To remove the previous conversation, tell the parser expressions to identify where start of the previous conversation:

```ruby
module ExtendedEmailReplyParser
  class Parsers::I18nEn < Parsers::Base
    def parse
      except_in_visible_block_quotes do
        hide_everything_after ["From: ", "Sent: ", "To: "]
      end
      # ...
    end
  end
end
```

(The parser will combine the expressions to a regex: `/(#{expressions.join(".*?")}.*?\n)/m`, for example: `/(From: .*?Sent: .*?To: .*?\n)/m`.)

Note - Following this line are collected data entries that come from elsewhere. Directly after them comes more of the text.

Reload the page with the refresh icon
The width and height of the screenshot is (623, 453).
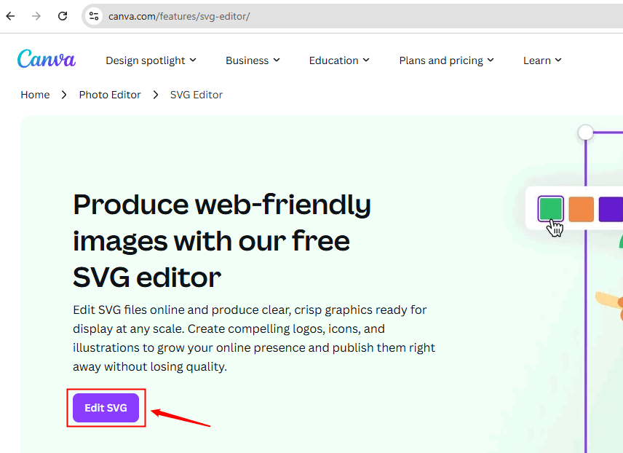point(63,15)
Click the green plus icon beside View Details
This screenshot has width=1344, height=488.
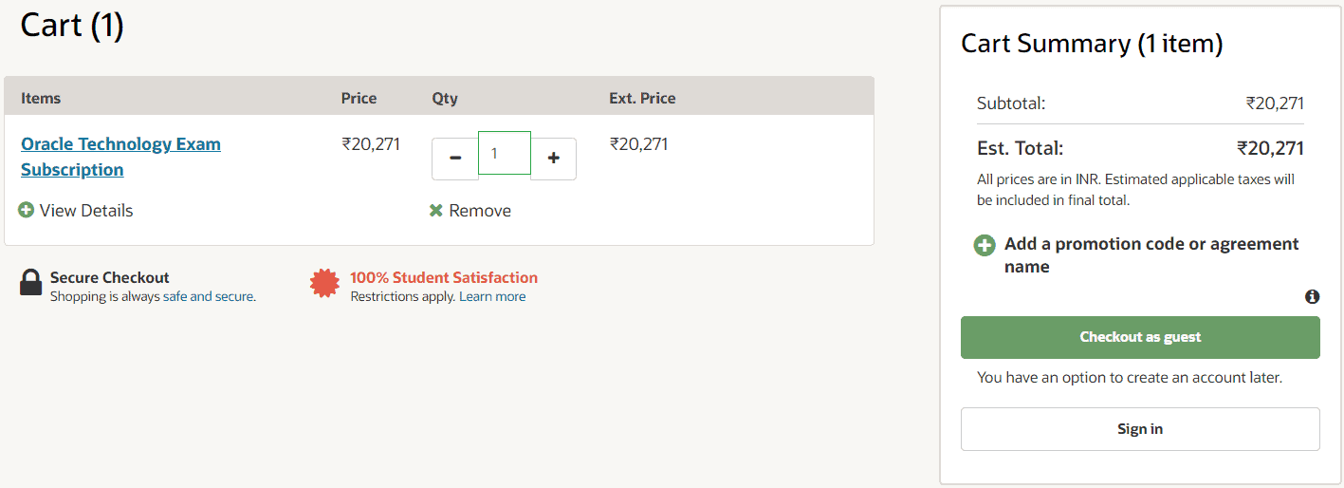tap(27, 210)
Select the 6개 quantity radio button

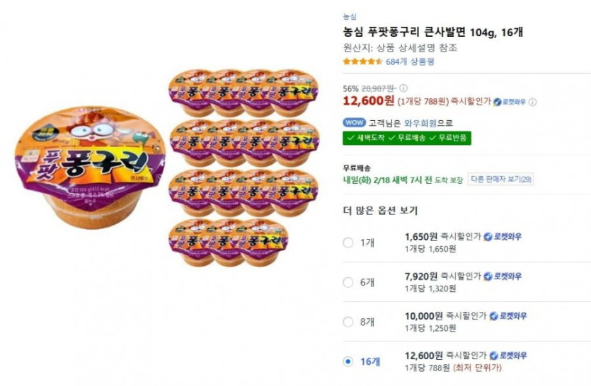[348, 282]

To avoid cutting off the email within a visible quote, wrap the `hide_everything_after` within a `except_in_visible_block_quotes` block as shown above.

    Hi Chris,

    > From: Chris <chris@example.com>
    > Sent: Saturday, July 09, 2016 3:27 PM
    > To: John <john@example.com>
    > Subject: The solution!
    >
    > Hi John,
    > I've just found a solution to our big problem!

    this is great, thanks!
    Cheers, John

If not wrapped in `except_in_visible_block_quotes`, the parsed email would just be "Hi Chris,", because everything after "From: Sent: To:" would be cut off.

## Contributing

Bug reports and pull requests are welcome on GitHub at https://github.com/fiedl/extended_email_reply_parser.


## License

The gem is available as open source under the terms of the [MIT License](MIT-LICENSE).